Vidéo de l'intervention accessible sur la plateforme Canal-U

Lorsque Lourdes devient un sanctuaire thérapeutique (années 1870) après avoir fait son entrée dans l'actualité comme lieu d'apparitions (1858), le monde médical évoque volontiers la manipulation. Il faut attendre le début des années 1890, avec le développement du Bureau médical de Lourdes et le best seller de Zola (Lourdes) pour que les guérisons de Lourdes deviennent sujet à discussion médicale (Charcot, 1892, « La foi qui guérit »).

Le docteur Boissarie, président du bureau médical des constatations à Lourdes, ainsi que les « guéris » de Lourdes entament une bataille inégale pour tenter de prouver le caractère réel, extraordinaire et surnaturel de leurs guérisons. L'administration de la preuve se fait bien souvent par l'exhibition du miraculé et de son témoignage. Mais les arguments des tenants de l'hystérie comme ceux des tenants de l'hypnose ou de la suggestion sont pris en compte et influent à la fois sur le choix des spécimens de guérison, sur les récits de ces guérisons et sur l'administration de la preuve. De l'autre côté, comme l'a montré Hervé Guillemain, ce qui se passe à Lourdes peut influencer la définition du périmètre de l'hystérie, tandis que la contestation du miracle semble favoriser la vulgarisation des travaux du Dr Bernheim et de ses disciples, renforçant ou infléchissant les hypothèses naturalistes de Zola.

Pour étudier la manière dont la quête de légitimité de la « clinique de Lourdes » fournit matière à penser aux tenants de la psychothérapie, ainsi que la manière dont la psychothérapie à ses débuts influence la mise en scène et la médiatisation des miraculés de Lourdes, on travaille sur deux types de publications : celles du Dr Boissarie et de quelques autres défenseurs de la possibilité du miracle dont certains font des thèses de médecine sur le sujet (Bon, 1908, Van der Elst, 1912) tandis d'autres se chargent de la vulgarisation (Bertrin) ; sur la production médicale extérieure à Lourdes qui s'intéresse à ces guérisons pour résoudre de manière rationnelle les énigmes posées à la science et, parfois, les utiliser dans la construction de théories médicales. On veut également s'intéresser à la manière dont les uns et les autres se citent et s'interprètent, construisant un espace de controverse qui contribue à installer Lourdes comme la capitale du miracle.

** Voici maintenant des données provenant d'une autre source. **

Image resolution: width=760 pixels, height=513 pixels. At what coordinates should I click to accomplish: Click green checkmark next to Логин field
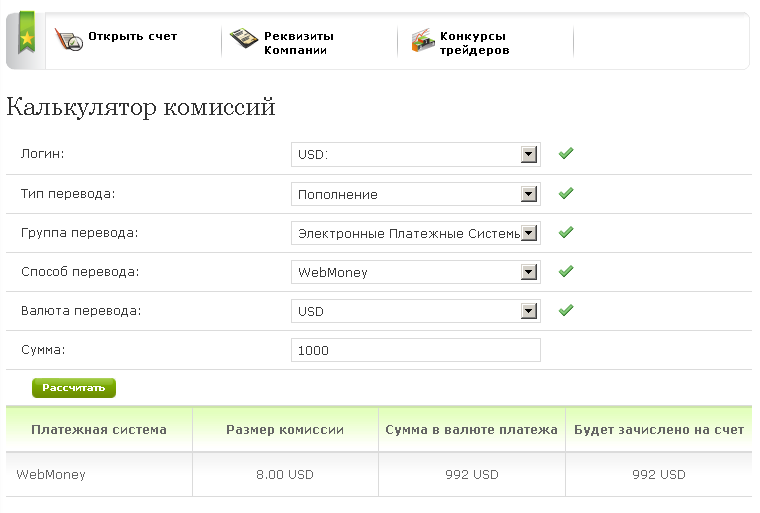566,154
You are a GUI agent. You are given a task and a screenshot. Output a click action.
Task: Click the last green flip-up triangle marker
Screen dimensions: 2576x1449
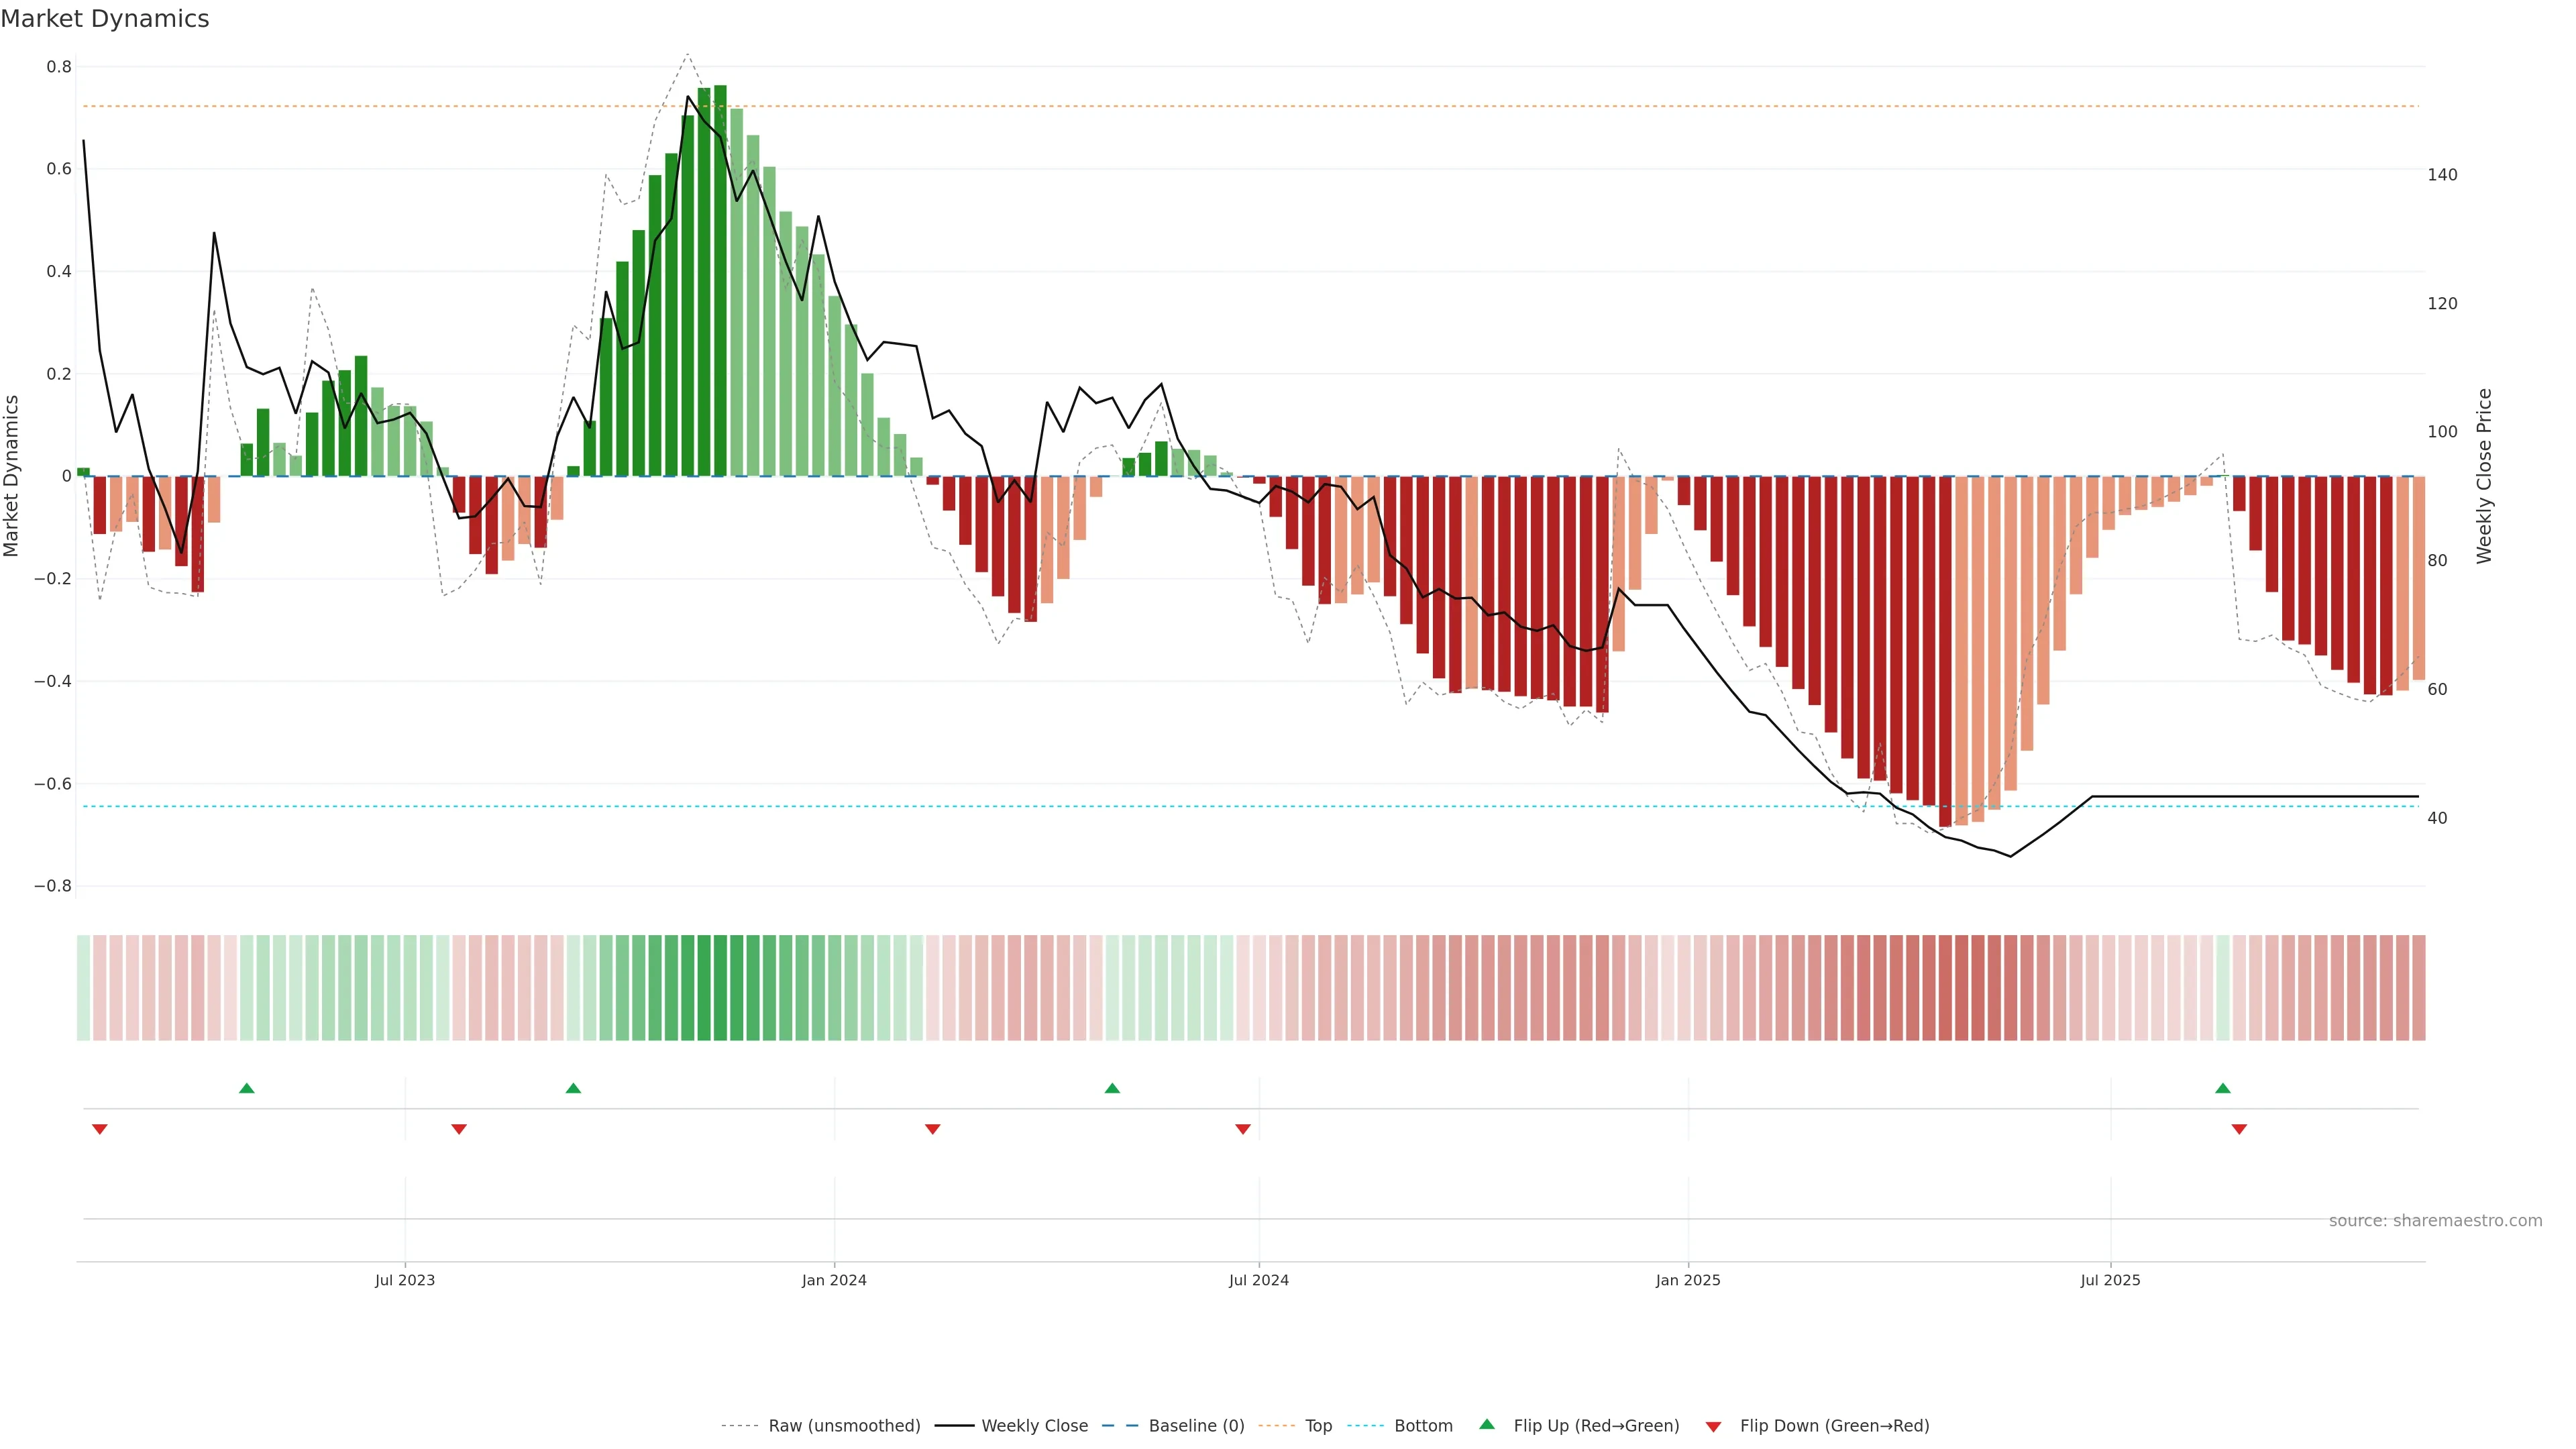point(2222,1088)
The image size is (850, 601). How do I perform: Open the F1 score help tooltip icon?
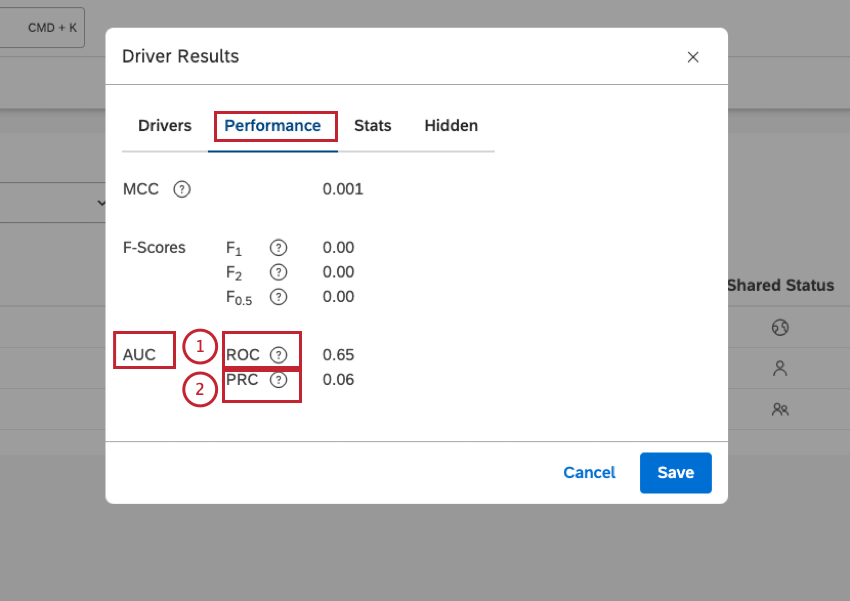point(279,248)
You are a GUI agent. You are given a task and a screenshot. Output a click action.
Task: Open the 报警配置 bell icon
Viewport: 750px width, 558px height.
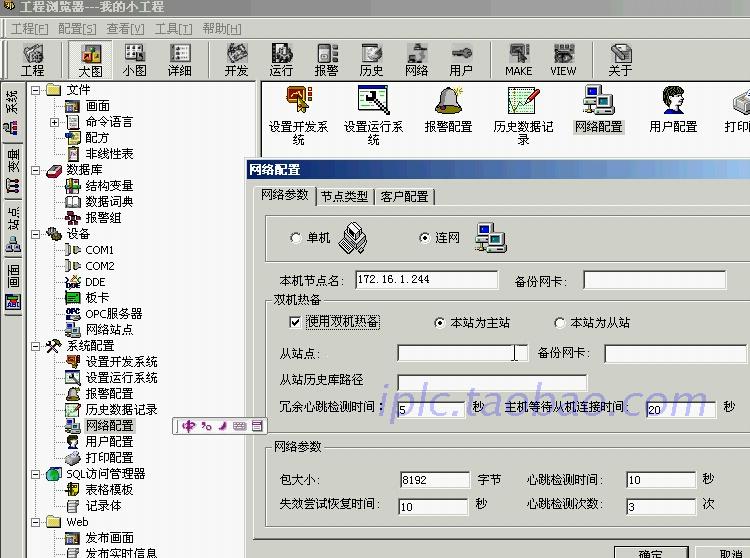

Le Dr Boissarie et les « guéris » de Lourdes veulent contraindre le monde médical à prendre en compte la thérapeutique surnaturelle ; on peut y lire une revendication, pour les femmes, de leur pleine santé mentale (refus de l'hystérie), de la réalité de la maladie et de la guérison, ainsi qu'une revendication de l'autonomie et de la lucidité des sujets (contre l'hypnose et la suggestion, qui fascinent et inquiètent).

On peut considérer, également, que l'œuvre du Dr Boissarie vise à installer de force la possibilité d'une thérapeutique religieuse à un moment où la médecine devient capable de fournir des explications naturelles jugées satisfaisantes par beaucoup.

Cette étude, centrée sur la production écrite, scientifique ou pseudo-scientifique sur Lourdes, permet également de réfléchir à la construction d'un savoir social de la guérison qui utilise le lexique scientifique tout en simplifiant voire en dénaturant les thérapeutiques auxquelles il fait référence.